══ DATASET EXCERPTS ══

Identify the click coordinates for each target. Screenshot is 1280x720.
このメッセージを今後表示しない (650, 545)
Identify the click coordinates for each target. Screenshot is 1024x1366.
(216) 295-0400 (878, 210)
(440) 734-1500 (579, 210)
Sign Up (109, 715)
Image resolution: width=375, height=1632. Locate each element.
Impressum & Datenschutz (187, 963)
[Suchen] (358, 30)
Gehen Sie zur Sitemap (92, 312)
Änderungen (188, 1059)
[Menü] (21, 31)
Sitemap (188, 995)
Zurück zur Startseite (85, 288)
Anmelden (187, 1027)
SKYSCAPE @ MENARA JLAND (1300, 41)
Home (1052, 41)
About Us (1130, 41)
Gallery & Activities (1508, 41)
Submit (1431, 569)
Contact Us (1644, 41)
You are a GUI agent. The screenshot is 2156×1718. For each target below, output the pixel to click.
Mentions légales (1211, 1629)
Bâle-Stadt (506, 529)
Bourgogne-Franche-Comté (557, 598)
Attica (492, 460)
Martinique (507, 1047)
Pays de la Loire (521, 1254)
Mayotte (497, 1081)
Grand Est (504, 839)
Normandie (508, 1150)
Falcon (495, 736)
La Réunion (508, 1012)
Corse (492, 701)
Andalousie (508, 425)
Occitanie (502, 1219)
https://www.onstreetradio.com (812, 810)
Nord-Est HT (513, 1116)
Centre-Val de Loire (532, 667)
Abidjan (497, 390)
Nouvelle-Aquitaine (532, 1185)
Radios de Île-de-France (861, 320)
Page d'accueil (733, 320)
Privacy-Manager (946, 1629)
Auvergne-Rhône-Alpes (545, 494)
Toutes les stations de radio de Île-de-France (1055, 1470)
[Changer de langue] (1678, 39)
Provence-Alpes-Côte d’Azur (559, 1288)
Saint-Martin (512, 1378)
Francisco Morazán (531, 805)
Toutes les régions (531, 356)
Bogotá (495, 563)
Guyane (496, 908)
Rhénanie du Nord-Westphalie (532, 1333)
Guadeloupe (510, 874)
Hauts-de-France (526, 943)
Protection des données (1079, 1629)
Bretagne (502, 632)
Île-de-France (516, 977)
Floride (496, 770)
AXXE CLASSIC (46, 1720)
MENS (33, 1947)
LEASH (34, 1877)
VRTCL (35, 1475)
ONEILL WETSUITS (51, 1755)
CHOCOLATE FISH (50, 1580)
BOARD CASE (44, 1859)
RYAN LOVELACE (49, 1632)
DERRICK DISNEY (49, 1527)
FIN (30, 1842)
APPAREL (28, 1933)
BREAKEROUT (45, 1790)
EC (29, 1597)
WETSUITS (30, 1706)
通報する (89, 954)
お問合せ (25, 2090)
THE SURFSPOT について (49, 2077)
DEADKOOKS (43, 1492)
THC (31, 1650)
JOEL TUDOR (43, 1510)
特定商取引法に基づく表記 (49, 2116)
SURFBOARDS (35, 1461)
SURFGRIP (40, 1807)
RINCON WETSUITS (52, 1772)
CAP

═══

The output should be exactly the lines above from the line containing "Provence-Alpes-Côte d’Azur (559, 1288)" to the line containing "VRTCL (35, 1475)", inclusive, with no other lines.

Provence-Alpes-Côte d’Azur (559, 1288)
Saint-Martin (512, 1378)
Francisco Morazán (531, 805)
Toutes les régions (531, 356)
Bogotá (495, 563)
Guyane (496, 908)
Rhénanie du Nord-Westphalie (532, 1333)
Guadeloupe (510, 874)
Hauts-de-France (526, 943)
Protection des données (1079, 1629)
Bretagne (502, 632)
Île-de-France (516, 977)
Floride (496, 770)
AXXE CLASSIC (46, 1720)
MENS (33, 1947)
LEASH (34, 1877)
VRTCL (35, 1475)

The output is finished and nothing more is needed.